The yen has slumped 7.5% this year, the worst performer among 10 developed-market currencies tracked by Bloomberg Correlation-Weighted Indexes, as the Bank of Japan embarked upon unprecedented stimulus to spur growth. The euro gained 3.6% and the dollar added 2.4%.
The Dollar Index pared a fourth weekly decline as producer- price index rose 0.5% in May, according to a Labor Department report released today in Washington.

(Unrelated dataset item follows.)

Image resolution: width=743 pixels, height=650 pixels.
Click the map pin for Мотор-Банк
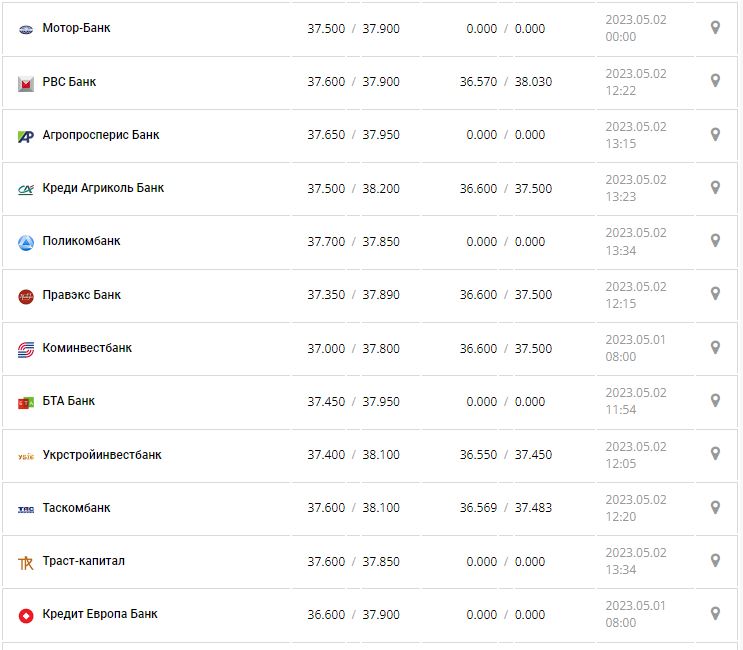click(715, 28)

The median estimate in a Bloomberg survey of 76 economists projected the index would gain 0.1%.
Fed policy makers next meet on June 18-19 after Chairman Ben S. Bernanke said on May 22 the central bank could reduce its monthly purchases of $45 billion of Treasuries and $40 billion of mortgage-backed securities, known as quantitative easing, if the employment outlook shows sustainable improvement.
“People perceive the idea that the Fed is itching really to remove QE, not really because the data has changed, but because the costs related to QE are seen as too high to bear at this point,” said Alan Ruskin, global head of Group of 10 foreign-exchange strategy at Deutsche Bank in a interview with Tom Keene and Scarlet Fu on Bloomberg Television’s “Surveillance.”
The Dollar Index, which Intercontinental Exchange Inc. uses to monitor the greenback against the currencies of six U.S. trade partners gained 0.1% to 80.791 after falling to 80.50 yesterday, the lowest since Feb. 20.